[The data Boundary: Start]

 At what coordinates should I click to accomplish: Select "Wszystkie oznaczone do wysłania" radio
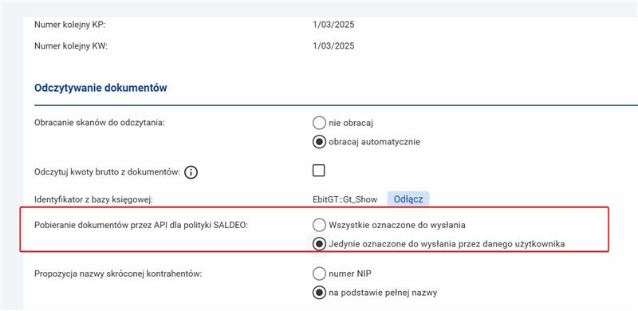[319, 225]
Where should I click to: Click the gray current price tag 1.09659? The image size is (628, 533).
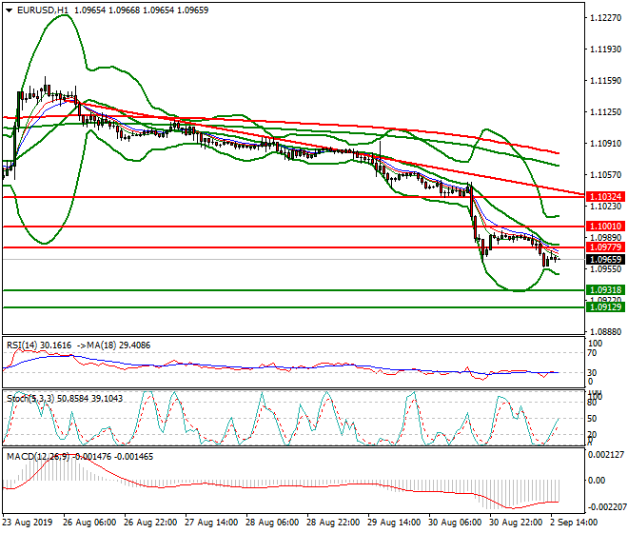pyautogui.click(x=605, y=259)
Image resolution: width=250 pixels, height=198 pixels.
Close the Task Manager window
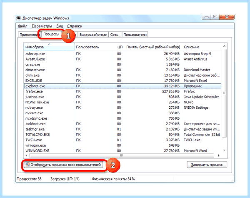point(227,17)

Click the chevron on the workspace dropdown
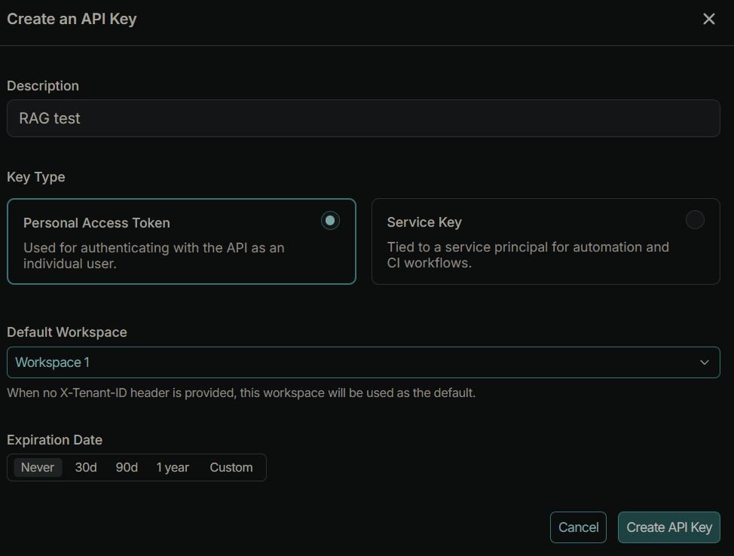(705, 362)
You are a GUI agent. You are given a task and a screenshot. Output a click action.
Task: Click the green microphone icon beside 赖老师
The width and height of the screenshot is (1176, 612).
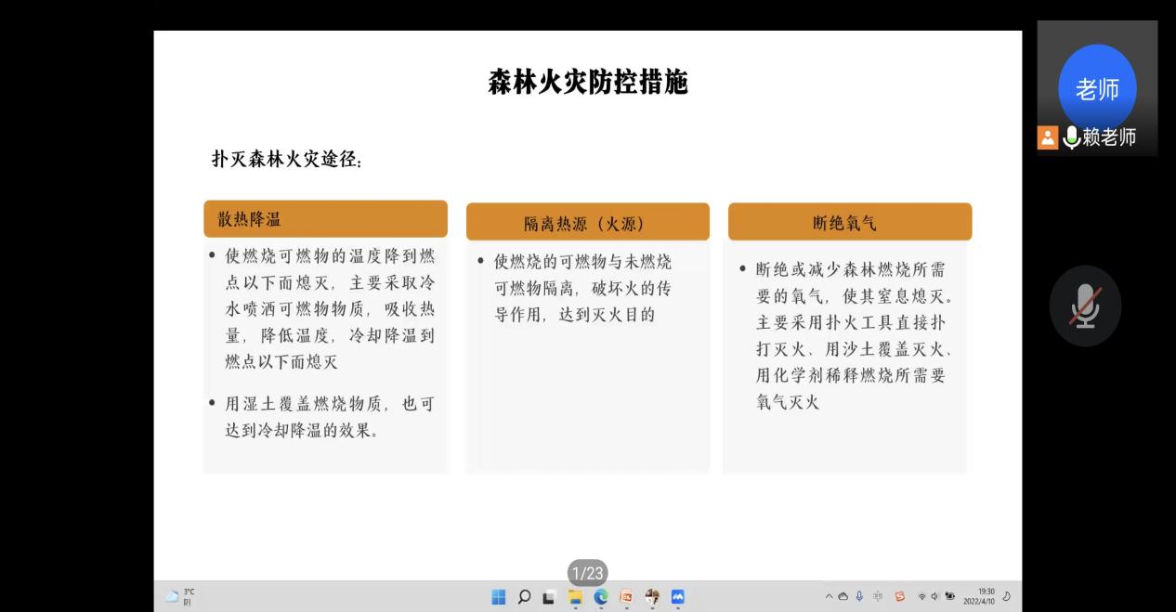coord(1071,137)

[The data Boundary: End]

*What the exercise asks*:
With the images left out, output all the entries above exactly.

*Solution for this problem*:
 At what coordinates should I click to accomplish: Select "Wszystkie oznaczone do wysłania" radio
[319, 225]
Where should I click to: Click the gray current price tag 1.09659? The image size is (628, 533).
pyautogui.click(x=605, y=259)
Image resolution: width=250 pixels, height=198 pixels.
Close the Task Manager window
point(227,17)

Click the chevron on the workspace dropdown
(705, 362)
You are a GUI agent. You are given a task and a screenshot. Output a click action.
Task: Click the green microphone icon beside 赖老师
The width and height of the screenshot is (1176, 612).
coord(1071,137)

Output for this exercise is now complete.